Объяснительная модель, оперирующая только социальными критериями, неудовлетворительна и по другим причинам. Дело в том, что она сосредоточена исключительно на российских делах и упускает из виду то факт, что крушение романтизма и поворот к “реализму”, к вере в науку, есть общеевропейский феномен, середины прошлого века. И на Западе время интеллектуального преобладания эстетов и идеалистов, увлеченных высокими философскими материями, уходило в прошлое. Но обращение к действительности означало здесь принятие неизбежно связанных с нею обстоятельств. Немало бывших революционеров 1848 года отказалось от идей, за которыми не стояло никаких материальных сил. Эти идеи превратились для них в химеры.
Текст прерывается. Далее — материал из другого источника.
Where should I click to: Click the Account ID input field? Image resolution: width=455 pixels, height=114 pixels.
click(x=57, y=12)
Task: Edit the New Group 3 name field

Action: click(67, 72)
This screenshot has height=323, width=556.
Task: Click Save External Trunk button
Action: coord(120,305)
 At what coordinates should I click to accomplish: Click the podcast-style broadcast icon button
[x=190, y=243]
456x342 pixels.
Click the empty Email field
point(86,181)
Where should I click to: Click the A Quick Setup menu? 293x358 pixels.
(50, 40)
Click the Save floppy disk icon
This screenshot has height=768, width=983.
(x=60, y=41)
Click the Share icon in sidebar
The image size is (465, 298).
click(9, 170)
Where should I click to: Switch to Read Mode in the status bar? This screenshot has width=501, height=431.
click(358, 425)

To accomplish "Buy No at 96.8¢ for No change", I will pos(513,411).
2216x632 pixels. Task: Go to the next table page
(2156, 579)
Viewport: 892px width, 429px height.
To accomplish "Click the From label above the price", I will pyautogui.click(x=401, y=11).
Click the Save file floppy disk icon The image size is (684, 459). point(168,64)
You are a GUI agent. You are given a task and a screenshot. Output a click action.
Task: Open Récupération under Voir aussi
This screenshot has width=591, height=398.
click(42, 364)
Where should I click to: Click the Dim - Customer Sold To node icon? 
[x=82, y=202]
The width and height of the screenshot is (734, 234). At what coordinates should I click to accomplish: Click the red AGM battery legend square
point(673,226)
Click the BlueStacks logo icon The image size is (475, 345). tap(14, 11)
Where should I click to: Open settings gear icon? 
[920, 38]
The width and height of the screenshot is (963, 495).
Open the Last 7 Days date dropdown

Август фон Рохау в книге “Основы реальной политики” (1835), сыгравшей огромную роль в эволюции политических идей того времени, писал, что только власть является силой, способной править, власть — первое условие счастья народов: нация, пренебрегшая властью, отжила свое. Слова эти цитировались потом много раз.
В России конец “идеализма” привел к совершенно другим результатам. Поворот к реализму означал не признание действительности со всеми ее приятными и неприятными сторонами, а к тому, что ей была объявлена непримиримая война. Не было здесь и отказа от политики, всецело основанной на идейных принципах. Наоборот, именно такая политика и восторжествовала, а нравственный ригоризм интеллигенции достиг беспримерного накала.
То, что “реалисты” и материалисты 60-70 годов прошлого века так “неразумно” реагировали на тогдашнюю русскую действительность, в отечественной публицистике не зря расценивалось как глубокая национальная трагедия. Немало требований, выдвинутых предшествующими поколениями противников самодержавия, выполнялись тогда одно за другим: освобождение крестьян, смягчение цензуры, судебная реформа, местное самоуправление (земство). Радикальная интеллигенция не придавала всему этому никакого значения. Она не собиралась участвовать в этой грандиозной реформаторской деятельности. Другими словами, она сама отстранила себя от практической работы, которая только и могла стать для нее школой политического мышления и действия.
Борис Чичерин, один из самых выдающихся правоведов дореволюционной России, сторонник реформ Александра II, считал ригоризм интеллигенции признаком ее политической незрелости. Это означало, что русское общество все еще нуждается в политической опеке, и Чичерин предупреждал против преждевременного, как ему казалось, введения Конституции в России. А ведь это был один из наиболее ярких русских либералов! Но так были настроены и некоторые сторонники обновления в самом правительственном аппарате, например, Николай Милютин, принадлежавший к самому радикальному их крылу. Они тоже хотели оградить дело реформ от общественного “безрассудства”. Большинство из них было против участия общественных кругов в принятии политических решений, на высшем уровне. Самодержавие, заметно изменившееся при Александре II, было для них идеальным инструментом модернизации и прогресса. Кстати сказать, они защищали самодержавный строй не только от революционеров, но и от консервативно настроенного дворянства. Именно эти дворяне заигрывали с идеей конституции, чтобы создать противовес для части правительственного аппарата, склоняющейся к реформам. Такой двойной фронт помог государственной бюрократии, не исключая самых просвещенных ее представителей, утвердиться в традиционном политическом кредо: только государство может быть инициатором политических действий, а общество — всего лишь объект отеческих забот правительства.